著者
Jun Kobayashi Carola Hommerich
出版者
Japanese Association For Mathematical Sociology
雑誌
理論と方法 (ISSN:09131442)
巻号頁・発行日
vol.32, no.1, pp.49-63, 2017 (Released:2017-07-19)
参考文献数
33

Within the booming field of research on subjective well-being, happiness and unhappiness have so far been treated as two ends of a continuum with causes and mechanisms being the same for both. Still, this is not self-evident. We here use the SSP2015 survey data to investigate whether happiness and unhappiness have the same determinants. To do so, we classify the respondents into three well-being groups: the “happier than average,” the “average,” and the “less happy than average.” We conduct a multinomial logistic regression analysis to disentangle the effects of education depending on the level of happiness. Our results imply that (1) more education promotes happiness of unhappy people.
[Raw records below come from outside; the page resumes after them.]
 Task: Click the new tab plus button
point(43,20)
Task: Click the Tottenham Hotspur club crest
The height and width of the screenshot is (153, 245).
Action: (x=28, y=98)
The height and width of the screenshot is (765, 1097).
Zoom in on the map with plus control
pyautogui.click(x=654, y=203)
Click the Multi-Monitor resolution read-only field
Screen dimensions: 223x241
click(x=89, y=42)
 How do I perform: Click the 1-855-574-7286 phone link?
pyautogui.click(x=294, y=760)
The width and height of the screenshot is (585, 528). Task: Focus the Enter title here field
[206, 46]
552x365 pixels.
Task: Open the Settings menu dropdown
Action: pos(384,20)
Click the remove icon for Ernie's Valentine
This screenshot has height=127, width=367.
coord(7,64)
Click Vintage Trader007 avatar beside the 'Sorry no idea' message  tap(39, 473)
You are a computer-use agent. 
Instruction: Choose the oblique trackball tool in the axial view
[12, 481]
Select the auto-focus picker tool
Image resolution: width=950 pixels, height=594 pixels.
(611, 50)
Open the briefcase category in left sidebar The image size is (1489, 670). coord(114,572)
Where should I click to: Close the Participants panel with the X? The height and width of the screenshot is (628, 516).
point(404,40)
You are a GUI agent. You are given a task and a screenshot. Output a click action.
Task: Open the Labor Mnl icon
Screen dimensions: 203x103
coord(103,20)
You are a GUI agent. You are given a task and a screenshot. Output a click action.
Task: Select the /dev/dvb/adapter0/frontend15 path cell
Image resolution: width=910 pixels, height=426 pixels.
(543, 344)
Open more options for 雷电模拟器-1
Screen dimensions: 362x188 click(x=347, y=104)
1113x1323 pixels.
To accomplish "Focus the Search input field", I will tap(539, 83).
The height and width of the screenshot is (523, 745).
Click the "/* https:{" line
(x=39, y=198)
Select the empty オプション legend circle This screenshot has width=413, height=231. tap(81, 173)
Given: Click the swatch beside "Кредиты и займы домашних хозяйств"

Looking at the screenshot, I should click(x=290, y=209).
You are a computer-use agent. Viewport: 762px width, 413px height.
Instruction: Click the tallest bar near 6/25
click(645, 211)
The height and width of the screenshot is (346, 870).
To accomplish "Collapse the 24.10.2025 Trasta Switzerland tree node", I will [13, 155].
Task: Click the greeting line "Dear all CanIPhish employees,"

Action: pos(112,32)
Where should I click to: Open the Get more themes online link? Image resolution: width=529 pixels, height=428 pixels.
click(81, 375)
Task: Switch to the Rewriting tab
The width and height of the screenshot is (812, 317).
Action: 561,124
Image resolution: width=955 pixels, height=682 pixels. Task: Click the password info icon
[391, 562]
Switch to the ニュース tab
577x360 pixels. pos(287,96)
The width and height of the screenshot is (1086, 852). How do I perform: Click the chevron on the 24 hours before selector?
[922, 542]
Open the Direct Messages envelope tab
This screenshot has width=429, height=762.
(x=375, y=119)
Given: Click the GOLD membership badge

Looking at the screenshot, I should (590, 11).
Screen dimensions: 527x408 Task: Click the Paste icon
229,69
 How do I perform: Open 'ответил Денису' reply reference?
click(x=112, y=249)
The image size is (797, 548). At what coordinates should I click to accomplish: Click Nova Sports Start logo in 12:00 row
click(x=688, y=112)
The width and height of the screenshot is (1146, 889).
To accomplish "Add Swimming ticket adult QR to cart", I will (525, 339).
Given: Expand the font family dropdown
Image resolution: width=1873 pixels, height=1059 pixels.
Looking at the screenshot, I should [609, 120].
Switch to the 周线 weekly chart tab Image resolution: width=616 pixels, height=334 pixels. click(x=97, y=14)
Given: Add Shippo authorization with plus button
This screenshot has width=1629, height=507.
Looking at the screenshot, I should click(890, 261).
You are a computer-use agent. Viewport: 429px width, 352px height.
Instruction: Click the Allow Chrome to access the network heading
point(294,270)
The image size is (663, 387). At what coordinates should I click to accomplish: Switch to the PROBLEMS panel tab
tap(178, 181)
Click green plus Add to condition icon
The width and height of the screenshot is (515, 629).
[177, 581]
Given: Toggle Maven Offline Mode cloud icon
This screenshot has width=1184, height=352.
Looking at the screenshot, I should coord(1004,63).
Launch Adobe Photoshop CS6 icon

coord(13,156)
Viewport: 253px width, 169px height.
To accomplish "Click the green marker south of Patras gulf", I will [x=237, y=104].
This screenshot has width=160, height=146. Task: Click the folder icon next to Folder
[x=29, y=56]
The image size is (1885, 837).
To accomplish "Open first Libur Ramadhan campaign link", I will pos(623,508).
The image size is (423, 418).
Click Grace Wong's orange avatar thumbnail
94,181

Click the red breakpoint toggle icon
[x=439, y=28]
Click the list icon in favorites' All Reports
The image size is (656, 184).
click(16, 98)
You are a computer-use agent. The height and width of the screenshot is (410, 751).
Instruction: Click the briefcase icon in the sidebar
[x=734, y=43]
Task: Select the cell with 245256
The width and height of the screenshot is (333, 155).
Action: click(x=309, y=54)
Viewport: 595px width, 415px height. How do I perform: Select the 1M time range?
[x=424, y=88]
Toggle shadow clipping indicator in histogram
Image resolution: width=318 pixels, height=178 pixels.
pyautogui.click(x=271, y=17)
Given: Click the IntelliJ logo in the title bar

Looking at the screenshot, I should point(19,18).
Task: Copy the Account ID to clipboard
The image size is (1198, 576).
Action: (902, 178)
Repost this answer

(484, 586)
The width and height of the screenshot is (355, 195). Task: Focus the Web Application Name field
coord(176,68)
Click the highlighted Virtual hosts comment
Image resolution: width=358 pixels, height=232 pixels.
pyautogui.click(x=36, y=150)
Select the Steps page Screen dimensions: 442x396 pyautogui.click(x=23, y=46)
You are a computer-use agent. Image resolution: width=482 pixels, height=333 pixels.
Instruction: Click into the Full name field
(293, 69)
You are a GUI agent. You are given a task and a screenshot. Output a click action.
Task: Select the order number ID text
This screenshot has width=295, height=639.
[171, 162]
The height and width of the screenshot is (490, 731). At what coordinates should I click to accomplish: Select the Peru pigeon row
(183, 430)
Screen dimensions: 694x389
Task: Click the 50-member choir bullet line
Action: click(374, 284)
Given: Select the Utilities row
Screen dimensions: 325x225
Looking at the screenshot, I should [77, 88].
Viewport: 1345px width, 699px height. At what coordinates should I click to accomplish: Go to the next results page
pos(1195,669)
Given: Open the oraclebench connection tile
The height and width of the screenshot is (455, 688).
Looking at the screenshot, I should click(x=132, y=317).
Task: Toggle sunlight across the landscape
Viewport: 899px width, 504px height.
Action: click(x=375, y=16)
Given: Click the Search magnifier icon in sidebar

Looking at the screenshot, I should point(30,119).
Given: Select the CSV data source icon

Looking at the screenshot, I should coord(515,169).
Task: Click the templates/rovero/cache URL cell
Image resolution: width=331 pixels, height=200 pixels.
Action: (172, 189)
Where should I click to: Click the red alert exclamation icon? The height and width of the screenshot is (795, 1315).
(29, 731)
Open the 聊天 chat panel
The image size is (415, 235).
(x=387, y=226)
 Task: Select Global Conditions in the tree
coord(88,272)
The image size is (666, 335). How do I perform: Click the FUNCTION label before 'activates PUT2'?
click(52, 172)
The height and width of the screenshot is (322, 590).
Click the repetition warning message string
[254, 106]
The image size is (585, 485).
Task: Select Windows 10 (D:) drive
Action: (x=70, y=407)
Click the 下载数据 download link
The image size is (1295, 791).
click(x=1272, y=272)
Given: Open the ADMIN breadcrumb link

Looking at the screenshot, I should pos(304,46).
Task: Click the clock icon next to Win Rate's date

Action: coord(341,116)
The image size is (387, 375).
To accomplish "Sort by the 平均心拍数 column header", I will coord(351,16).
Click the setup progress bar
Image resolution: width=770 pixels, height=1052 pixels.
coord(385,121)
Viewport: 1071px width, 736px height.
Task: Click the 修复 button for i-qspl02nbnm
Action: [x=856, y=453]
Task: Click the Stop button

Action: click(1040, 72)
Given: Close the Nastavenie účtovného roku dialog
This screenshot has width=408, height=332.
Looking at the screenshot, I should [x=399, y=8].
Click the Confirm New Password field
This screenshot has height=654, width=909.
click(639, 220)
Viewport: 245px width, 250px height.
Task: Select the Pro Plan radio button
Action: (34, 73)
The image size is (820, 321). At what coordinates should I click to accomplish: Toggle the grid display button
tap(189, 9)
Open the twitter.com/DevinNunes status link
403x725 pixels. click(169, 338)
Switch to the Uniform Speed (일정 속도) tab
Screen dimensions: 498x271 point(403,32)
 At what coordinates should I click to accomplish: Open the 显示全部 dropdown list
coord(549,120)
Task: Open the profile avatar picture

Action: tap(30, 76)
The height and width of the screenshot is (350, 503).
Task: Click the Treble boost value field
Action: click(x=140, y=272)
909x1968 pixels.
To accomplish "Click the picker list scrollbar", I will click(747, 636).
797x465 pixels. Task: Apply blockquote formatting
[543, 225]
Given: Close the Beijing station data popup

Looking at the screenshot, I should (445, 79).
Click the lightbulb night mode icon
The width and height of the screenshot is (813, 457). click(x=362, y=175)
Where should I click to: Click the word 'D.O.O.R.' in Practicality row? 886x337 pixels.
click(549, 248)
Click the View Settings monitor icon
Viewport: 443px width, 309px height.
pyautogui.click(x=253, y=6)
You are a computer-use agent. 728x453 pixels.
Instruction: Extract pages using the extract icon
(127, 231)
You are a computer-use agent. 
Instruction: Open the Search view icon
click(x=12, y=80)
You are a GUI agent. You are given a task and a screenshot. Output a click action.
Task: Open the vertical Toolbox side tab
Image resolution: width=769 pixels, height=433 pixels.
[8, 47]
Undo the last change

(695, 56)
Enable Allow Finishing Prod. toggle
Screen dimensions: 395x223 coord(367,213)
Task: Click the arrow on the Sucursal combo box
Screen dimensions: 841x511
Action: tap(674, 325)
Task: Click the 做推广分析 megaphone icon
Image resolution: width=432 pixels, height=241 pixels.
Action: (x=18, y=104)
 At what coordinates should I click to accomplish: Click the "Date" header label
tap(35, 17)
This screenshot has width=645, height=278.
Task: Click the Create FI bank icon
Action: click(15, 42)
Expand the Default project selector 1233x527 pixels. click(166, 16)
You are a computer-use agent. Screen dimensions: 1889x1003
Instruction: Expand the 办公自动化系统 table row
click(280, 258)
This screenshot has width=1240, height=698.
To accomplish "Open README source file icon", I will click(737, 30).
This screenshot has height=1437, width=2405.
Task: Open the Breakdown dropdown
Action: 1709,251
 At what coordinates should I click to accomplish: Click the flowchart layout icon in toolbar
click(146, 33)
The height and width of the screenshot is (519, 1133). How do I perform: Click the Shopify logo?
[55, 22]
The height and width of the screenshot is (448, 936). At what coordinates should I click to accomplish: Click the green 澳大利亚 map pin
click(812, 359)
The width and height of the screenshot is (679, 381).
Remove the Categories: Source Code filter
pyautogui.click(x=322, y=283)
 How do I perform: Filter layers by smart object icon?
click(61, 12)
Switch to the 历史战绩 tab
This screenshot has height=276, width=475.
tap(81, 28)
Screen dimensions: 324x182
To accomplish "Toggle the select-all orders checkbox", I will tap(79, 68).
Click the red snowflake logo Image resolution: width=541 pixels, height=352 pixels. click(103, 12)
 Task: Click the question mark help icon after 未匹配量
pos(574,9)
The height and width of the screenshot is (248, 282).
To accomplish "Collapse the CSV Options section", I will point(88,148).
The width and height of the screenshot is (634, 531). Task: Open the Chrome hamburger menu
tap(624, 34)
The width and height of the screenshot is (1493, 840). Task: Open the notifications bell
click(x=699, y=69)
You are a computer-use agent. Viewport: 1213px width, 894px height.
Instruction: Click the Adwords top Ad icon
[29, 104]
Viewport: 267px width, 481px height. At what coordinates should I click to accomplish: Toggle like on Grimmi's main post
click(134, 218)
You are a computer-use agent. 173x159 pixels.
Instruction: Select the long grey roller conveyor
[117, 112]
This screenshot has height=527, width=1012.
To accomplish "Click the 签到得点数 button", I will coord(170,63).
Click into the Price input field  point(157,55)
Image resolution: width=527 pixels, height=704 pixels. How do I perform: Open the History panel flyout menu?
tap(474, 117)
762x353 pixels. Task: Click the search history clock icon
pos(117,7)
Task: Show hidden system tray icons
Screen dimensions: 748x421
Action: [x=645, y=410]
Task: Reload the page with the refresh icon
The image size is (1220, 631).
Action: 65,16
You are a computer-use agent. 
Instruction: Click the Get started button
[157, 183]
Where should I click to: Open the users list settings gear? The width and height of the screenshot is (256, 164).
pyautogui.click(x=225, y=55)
At the same time, however, we find that (2) an increase in education reduces the happiness of happy people. This means that the impact of education on happiness is by no means straightforward, but that it can have opposing effects depending on the happiness level. This supports our hypothesis that some determinants have different effects on different happiness levels. It also implies that an enhancement of subjective well-being cannot be achieved in the same way for happy and unhappy people. Therefore, happiness and unhappiness turn out not to be two sides of the same coin.